Increasing evidence suggests that environmental factors play a crucial role in the pathogenesis of Parkinson’s disease (PD). Humans are simultaneously exposed to multiple brominated flame retardants (BFRs) in the environment. However, the relationship between BFRs and PD remains unclear. This study was designed to investigate the overall association between BFRs and PD in a nationally representative US population and to further identify significant chemicals.
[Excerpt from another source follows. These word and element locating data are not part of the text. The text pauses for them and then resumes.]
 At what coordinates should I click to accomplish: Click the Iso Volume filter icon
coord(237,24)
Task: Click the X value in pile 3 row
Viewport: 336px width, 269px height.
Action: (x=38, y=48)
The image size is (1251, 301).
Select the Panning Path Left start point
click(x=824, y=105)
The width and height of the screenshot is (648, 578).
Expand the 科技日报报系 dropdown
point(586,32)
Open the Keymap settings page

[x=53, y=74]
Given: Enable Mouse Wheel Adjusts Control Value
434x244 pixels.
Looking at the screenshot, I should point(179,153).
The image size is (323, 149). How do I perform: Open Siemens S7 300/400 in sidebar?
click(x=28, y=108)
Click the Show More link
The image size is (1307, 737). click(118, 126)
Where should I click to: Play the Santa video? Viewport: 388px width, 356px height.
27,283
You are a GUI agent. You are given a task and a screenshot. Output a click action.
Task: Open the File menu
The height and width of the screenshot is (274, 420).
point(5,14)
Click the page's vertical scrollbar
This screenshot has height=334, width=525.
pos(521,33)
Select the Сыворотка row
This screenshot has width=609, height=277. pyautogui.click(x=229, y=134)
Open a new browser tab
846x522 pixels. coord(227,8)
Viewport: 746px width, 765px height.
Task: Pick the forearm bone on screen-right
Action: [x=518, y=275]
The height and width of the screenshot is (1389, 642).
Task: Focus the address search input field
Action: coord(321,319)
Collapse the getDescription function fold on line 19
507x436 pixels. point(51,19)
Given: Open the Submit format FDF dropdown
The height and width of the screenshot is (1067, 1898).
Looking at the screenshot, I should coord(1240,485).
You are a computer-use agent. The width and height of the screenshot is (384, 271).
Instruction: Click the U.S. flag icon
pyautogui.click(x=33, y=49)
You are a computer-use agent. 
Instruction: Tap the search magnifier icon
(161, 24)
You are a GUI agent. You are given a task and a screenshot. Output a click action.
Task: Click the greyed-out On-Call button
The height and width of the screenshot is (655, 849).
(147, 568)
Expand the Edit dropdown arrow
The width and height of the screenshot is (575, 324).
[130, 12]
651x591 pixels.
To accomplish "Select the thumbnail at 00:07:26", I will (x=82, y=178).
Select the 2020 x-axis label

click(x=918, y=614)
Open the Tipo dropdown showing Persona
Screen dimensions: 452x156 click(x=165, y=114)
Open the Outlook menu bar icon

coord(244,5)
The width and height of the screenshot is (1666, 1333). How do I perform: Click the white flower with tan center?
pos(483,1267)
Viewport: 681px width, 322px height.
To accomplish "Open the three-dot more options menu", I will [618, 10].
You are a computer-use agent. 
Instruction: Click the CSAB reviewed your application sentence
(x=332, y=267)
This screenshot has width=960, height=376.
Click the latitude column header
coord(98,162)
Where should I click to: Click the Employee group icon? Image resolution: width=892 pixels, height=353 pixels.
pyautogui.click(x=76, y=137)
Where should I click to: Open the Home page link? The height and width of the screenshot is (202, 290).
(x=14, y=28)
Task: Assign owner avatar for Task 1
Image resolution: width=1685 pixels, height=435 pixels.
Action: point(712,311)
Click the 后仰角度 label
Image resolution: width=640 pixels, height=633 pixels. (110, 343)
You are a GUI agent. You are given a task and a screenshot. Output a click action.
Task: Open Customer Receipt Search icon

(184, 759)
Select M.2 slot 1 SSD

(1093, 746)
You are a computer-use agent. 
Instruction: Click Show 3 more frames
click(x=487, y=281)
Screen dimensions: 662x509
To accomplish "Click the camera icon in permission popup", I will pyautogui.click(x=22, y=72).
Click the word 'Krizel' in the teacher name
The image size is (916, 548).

This study used data from 7,161 NHANES participants from 2009 through 2016. The serum BFRs registry included PBDE-28, PBDE-47, PBDE-85, PBDE-99, PBDE-100, PBDE-153, PBDE-154, PBDE-183, PBDE-209, and PBB-153. A survey-weighted generalized logistic regression model with restricted cubic splines (RCS) was used to evaluate the association between single BFRs exposure and periodontitis. Meanwhile, weighted quantile sum (WQS) regression and Bayesian kernel machine regression (BKMR) were used to evaluate the overall association of mixed frankincense powder with periodontitis and to identify significant chemicals. Sensitivity analysis was performed to evaluate the robustness of the results.
Among the 7,161 participants, 65 had PD. PD patients were older (mean age 57.79 vs. 46.57 years) and had a higher proportion of females (70.86%) compared to non-PD participants. Serum levels of PBB-153 were significantly higher in those with PD. Logistic regression analyses revealed a non-linear, inverted U-shaped relationship between serum PBB-153 and PD risk. The risk of PD increased with higher PBB-153 levels up to the 3rd quartile (Q3), beyond which the risk declined (Q3 vs. Q1: OR = 4.98, 95% CI = 1.79–13.86; Q4 vs. Q1: OR = 3.23, 95% CI = 1.03–10.08). PBB-153 (43.40%), PBDE-153 (24.75%), and PBDE-85 (19.51%) contributed most to the weighted quantile sum index associated with PD risk. Bayesian kernel machine regression confirmed the inverted U-shaped dose–response pattern for PBB-153 and the overall BFR mixture. Restricted cubic spline analyses corroborated the non-linear relationship between PBB-153 and PD, which was more pronounced among women and those aged 37–58 years. Sensitivity analyses substantiated these findings.
This nationally representative cross-sectional study revealed a novel non-linear, inverted U-shaped relationship between serum levels of the brominated flame retardant PBB-153 and Parkinson’s disease risk in U.S. adults. The risk increased with higher PBB-153 exposure up to a point, beyond which it declined. This complex dose–response pattern highlights the importance of considering potential hormetic mechanisms and effect modifiers when evaluating environmental exposures and neurodegenerative diseases. Further research is warranted to elucidate the underlying biological pathways and inform risk mitigation strategies.